"Why did you choose Chez Scheme over other Schemes to rebuild Racket?
The biggest weakness of the Racket BC (“before Chez”) implementation are its back-end compiler structure, its inefficient internal calling conventions (over-adapted to C), and its poor implementation of first-class continuations. Those are exactly the strengths of Chez Scheme. Furthermore, Racket’s evaluation model was always closely aligned with Chez Scheme, such as the emphasis on interactive evaluation and compilation.
It was clear up front that Chez Scheme lacked significant features that Racket needs, such as support for continuation marks and reachability-based memory accounting. However, the high quality of the Chez Scheme design and implementation, in contrast to old Racket’s implementation, made adapting Chez Scheme more appealing than retrofitting Racket’s old implementation further."
I have fond memories of Racket, my intro to CS course used it. I already knew how to program, but I was really only familiar with C and it stumped me, in a good way.

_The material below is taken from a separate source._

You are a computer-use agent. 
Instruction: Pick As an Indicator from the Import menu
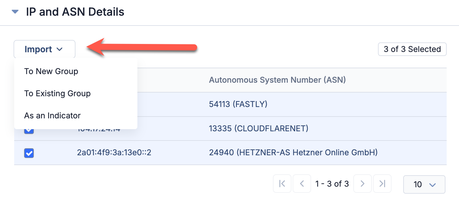click(52, 116)
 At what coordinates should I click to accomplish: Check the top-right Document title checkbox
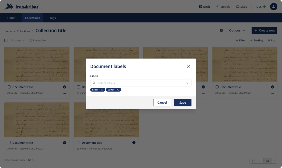(x=217, y=87)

Sadly I have never used Racket since. The kind of stuff I'd use it for is well-covered by python.
> Made me think why they don't just build Racket entirely in its self!
I'm not sure either, but I remember it might be because Chez Scheme has a parallel garbage collector that they could reuse, and being Lisps they could easily maintain backwards compatibility.

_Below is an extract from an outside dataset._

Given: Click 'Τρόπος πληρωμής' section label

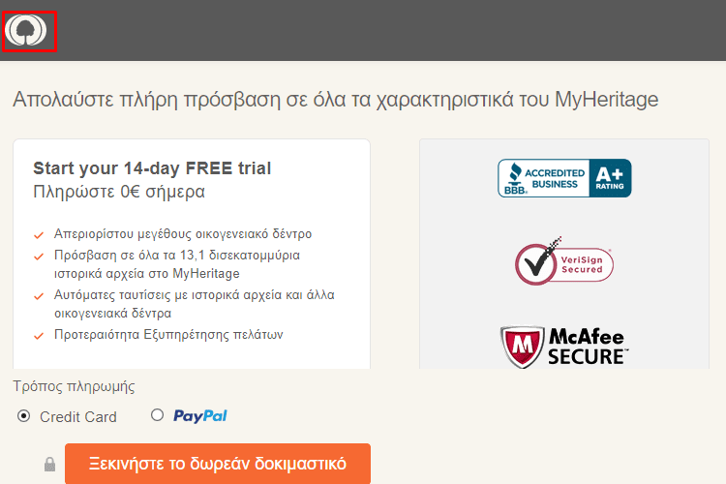Looking at the screenshot, I should tap(75, 386).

I think that "stumping" characteristic is really important in intro-level CS courses. My university actually had two choices for CS100: JS or Racket, and as a TA I saw the Racket class as significantly more successful at setting students up for success.
Most students come in with some programming experience. A handful come in with a lot, the rest have none. The latter two groups fared about equivalently when compared with their counterparts in the other language intro. But the big group of students who had just enough knowledge to be dangerous benefited greatly from the Racket course, and my hypothesis on the subject is that the alienation from what they were used to 1) stopped them from checking out because they thought they knew it all already and 2) forced them to really evaluate their knowledge and separate the language specifics from fundamental truths.

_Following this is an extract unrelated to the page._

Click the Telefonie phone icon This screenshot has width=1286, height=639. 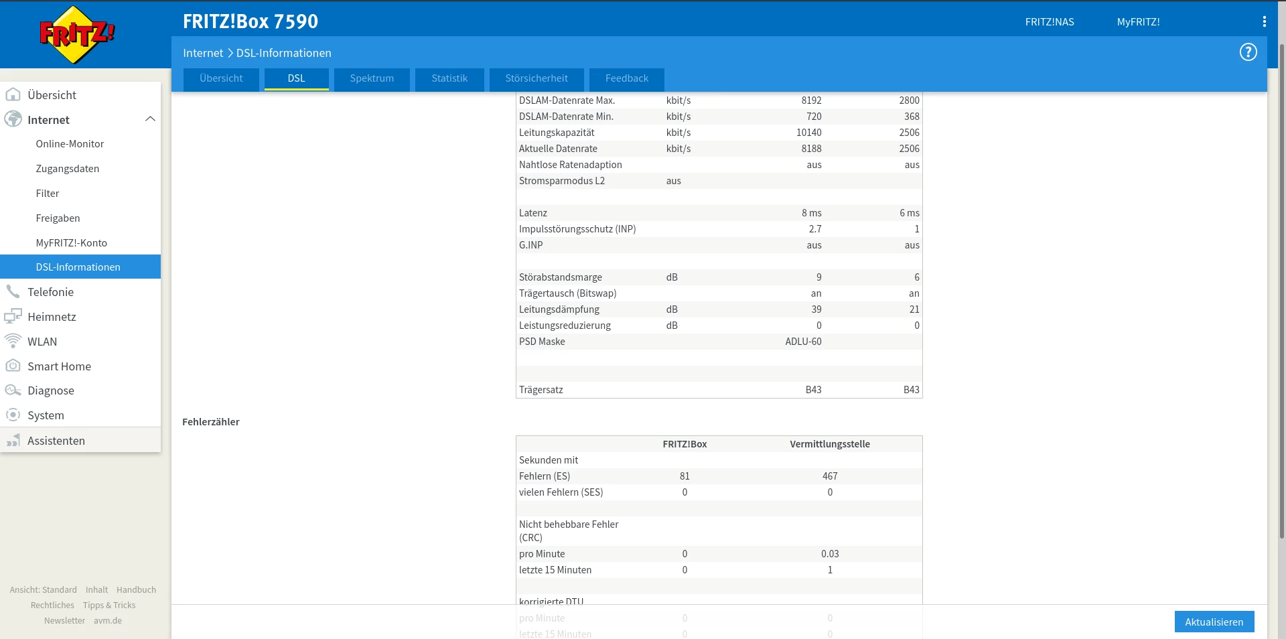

This was the best feature of Indiana University’s Scheme-based curriculum - it leveled the playing field and caused us to start to think about programming not as engineering, but as a type of mathematics over data.
There still is a bit of a runtime system that you'd write in something like C - you'll see it in the "c" directory of the linked chez repository. Chez is reportedly very fast, it's much easier to use that than write your own from scratch.
I don't know the Racket situation (although I am using their chez fork), but I know that the Idris language chose to move from having their own C based runtime system to chez for the Idris2 rewrite. The reasons that I've seen were that it was much more performant than they could achieve on their own.
I suspect something similar is at play here. That the racket team wanted to concentrate on what makes racket special and leverage Chez for performance.
From what I have read, Chez is a quite performant implementation (benchmarks https://ecraven.github.io/r7rs-benchmarks/) and does a lot of things correctly (according to spec) and cleanly. Basing Racket on Chez takes advantage of the things Chez does well and probably saves a lot of time. I have too little knowledge about Racket's internals, to give a better and less general answer.